A qualifying individual for retirement relief is defined as someone who is diagnosed with COVID-19, has a spouse or dependent who is diagnosed with COVID-19, or who experiences adverse financial consequences as a result of quarantine, furlough, layoff or reduced work hours, lack of childcare, closing of a business, or other factors as determined by the Secretary of the Treasury. The plan may rely on participant certification that those condition(s) are met. The retirement provisions include:
- Penalty-free distributions from retirement accounts
The Act waives the 10% early withdrawal penalty for coronavirus-related distributions, not to exceed $100,000, from an IRA or qualified plan (plan must allow withdrawal features). This provision allows individuals to provide a certification to the plan/IRA that they are eligible. Income tax on the distribution would still be owed but could be paid over a three-year period. Individuals could recontribute the funds to a plan or IRA within three years without regard to contribution limits. If funds are not repaid, they can be included ratably over three taxable years beginning with year of receipt. Consult with your tax advisor for more information.

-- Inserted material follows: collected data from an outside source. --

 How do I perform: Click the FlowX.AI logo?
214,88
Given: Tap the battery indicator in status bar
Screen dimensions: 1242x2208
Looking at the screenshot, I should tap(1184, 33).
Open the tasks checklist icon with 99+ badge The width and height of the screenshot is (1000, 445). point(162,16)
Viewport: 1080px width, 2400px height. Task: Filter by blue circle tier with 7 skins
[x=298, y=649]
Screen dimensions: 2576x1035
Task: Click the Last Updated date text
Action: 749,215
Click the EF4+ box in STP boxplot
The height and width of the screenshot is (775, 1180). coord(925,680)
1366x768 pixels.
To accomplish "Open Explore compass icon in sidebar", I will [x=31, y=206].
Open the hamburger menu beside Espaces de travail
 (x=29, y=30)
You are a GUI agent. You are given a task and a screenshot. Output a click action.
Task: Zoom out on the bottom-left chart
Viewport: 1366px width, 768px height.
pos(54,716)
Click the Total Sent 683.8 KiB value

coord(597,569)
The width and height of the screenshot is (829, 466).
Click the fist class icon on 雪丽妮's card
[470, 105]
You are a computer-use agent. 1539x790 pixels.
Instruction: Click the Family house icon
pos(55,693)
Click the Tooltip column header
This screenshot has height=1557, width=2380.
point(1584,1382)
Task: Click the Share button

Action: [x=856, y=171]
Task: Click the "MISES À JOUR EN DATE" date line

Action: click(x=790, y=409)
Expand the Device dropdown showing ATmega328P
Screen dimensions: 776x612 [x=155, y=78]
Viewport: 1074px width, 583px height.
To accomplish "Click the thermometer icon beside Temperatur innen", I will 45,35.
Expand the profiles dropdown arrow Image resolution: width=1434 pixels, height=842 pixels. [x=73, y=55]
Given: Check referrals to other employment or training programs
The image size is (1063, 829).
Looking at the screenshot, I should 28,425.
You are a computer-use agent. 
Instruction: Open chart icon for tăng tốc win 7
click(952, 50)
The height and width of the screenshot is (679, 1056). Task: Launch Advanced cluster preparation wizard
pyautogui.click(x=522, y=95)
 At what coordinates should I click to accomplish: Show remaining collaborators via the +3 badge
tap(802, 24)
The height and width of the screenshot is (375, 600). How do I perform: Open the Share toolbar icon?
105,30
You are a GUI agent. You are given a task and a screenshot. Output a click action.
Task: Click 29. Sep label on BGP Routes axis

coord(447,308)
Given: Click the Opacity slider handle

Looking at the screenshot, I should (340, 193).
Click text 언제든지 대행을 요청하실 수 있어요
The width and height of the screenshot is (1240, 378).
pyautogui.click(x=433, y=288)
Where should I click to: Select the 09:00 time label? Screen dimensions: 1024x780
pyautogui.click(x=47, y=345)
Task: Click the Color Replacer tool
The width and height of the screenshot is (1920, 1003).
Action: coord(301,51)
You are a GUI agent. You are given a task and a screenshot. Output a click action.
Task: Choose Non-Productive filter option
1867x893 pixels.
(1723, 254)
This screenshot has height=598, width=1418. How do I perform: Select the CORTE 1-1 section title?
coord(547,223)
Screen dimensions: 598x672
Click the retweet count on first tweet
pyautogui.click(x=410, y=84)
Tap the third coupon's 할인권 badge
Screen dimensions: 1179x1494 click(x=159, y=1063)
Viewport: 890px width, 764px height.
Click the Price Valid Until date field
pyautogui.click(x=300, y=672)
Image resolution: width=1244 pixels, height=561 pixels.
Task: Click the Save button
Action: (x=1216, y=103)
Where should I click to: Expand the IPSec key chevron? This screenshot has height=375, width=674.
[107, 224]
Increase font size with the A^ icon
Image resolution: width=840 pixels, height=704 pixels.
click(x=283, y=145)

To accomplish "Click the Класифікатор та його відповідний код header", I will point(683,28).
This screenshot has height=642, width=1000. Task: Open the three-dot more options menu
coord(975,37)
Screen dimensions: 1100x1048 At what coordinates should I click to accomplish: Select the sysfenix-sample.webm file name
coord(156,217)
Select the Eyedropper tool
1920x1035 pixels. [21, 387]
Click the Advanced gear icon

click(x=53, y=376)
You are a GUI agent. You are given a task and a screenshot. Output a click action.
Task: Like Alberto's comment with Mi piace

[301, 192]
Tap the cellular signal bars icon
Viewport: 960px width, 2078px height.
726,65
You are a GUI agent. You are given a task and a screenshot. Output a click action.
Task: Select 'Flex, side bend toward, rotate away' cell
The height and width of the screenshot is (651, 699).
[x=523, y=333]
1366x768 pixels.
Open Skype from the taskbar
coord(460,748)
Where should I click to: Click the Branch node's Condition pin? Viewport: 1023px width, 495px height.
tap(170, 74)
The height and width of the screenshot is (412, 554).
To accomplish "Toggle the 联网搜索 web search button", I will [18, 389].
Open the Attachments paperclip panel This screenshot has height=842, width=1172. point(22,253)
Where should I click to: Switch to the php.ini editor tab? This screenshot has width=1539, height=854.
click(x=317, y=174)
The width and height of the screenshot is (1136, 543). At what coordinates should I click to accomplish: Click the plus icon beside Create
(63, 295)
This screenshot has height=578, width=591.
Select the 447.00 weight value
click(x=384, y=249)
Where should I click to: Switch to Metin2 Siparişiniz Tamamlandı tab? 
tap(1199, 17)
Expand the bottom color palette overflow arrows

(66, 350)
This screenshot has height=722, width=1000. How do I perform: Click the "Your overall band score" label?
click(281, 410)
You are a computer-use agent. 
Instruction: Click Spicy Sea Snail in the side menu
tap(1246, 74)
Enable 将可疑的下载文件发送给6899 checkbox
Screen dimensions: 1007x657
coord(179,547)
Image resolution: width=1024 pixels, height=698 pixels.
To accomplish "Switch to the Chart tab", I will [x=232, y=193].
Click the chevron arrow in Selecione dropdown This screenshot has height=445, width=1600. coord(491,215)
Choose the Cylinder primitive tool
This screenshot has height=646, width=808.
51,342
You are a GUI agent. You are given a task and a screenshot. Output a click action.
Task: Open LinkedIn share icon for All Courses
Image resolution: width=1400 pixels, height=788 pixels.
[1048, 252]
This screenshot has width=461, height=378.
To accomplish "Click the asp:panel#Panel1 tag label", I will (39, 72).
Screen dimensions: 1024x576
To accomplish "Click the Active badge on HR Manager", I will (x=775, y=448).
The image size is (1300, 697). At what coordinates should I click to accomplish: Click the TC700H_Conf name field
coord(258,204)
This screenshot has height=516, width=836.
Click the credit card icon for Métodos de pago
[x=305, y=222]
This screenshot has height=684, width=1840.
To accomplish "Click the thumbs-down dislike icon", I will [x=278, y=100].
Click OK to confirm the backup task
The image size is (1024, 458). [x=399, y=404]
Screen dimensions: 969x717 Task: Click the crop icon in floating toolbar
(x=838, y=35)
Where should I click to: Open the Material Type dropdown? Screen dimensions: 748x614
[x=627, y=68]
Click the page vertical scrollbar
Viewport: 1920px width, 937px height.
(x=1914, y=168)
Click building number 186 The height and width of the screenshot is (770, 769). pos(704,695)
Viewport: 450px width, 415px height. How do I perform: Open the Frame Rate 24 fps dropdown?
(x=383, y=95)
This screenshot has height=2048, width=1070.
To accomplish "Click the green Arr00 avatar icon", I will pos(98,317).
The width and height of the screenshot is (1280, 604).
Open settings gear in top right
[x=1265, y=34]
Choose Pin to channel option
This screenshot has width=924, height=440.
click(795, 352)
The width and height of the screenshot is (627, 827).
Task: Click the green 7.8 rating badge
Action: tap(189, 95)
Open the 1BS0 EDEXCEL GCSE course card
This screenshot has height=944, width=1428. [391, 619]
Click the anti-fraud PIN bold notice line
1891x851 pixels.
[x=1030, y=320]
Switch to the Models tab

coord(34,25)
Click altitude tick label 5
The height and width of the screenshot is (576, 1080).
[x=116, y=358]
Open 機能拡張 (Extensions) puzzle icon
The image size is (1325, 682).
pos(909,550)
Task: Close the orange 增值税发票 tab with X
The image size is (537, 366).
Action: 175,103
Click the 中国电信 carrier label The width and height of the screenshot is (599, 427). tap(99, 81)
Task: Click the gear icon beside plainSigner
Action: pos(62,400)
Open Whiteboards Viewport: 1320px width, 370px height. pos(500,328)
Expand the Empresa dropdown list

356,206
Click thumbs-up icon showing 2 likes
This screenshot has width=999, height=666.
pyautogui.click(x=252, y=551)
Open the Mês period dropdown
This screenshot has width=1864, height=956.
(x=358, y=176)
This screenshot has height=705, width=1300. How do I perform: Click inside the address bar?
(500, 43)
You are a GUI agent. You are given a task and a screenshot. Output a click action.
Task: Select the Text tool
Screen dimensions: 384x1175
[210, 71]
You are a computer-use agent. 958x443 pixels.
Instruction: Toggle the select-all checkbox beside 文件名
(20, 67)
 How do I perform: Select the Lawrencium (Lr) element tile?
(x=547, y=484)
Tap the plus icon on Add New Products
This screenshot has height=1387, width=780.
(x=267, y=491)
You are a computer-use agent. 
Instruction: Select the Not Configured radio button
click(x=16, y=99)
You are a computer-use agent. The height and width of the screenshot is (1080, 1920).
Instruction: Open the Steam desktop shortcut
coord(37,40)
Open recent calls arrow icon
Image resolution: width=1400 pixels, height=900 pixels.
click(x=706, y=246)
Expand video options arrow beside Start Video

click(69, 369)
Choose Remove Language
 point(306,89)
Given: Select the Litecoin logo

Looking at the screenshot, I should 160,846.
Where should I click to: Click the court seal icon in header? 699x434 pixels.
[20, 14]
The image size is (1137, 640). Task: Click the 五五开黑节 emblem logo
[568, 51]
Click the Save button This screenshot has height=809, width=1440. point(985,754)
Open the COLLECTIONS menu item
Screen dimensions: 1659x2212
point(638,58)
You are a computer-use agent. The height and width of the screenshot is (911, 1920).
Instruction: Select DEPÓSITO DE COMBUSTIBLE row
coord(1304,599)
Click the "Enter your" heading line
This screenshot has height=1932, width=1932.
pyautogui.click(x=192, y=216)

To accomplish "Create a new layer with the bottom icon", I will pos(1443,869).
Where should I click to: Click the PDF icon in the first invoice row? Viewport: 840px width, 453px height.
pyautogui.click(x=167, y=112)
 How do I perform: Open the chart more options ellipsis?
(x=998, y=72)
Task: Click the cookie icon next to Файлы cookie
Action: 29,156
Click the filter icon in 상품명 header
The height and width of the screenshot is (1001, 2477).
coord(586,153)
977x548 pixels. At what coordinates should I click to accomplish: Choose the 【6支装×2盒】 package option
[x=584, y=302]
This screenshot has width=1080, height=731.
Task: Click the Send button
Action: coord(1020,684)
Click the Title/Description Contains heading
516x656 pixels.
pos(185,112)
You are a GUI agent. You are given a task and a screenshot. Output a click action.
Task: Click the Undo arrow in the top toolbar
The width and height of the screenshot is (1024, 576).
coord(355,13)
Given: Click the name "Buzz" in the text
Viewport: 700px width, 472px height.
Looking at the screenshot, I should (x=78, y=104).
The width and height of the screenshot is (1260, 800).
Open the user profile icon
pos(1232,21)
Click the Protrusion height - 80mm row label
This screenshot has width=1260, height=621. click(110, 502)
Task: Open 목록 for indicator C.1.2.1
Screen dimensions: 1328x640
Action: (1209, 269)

- Increased 401(k) loan limits
For a coronavirus-affected investor, the dollar amount for a 401(k) loan is increased from $50,000 to $100,000 or 100% of a participant’s vested value, rather than 50%. Loan repayments may be delayed for one year if certain criteria are met.
- Required minimum distributions (RMDs) waived for 2020
The Act provides a one-year waiver of RMDs for retirement plans and IRAs (for IRA owners and beneficiaries) for 2020, with the exception of defined benefit plans. The waiver applies to 2019 RMDs that need to be taken by April 1, 2020, and 2020 RMDs. Rollovers of RMDs already taken are allowed if within the 60-day rollover timing. This is not applicable to beneficiary IRAs that have already taken a distribution. There may be additional rollover opportunities once the IRS issues clarification.
- Filing dates postponed
Individuals now have until July 15, 2020 to file their 2019 tax returns. The Act gives expanded powers for the Secretary of Labor to postpone other filing dates, to be determined.
The Act relaxes some of the limitations on charitable contributions, allowing a deduction of up to $300 of cash contributions, regardless of whether the individual itemizes deductions. For those who itemize their deductions, the 50% of adjusted gross income limit is suspended for 2020.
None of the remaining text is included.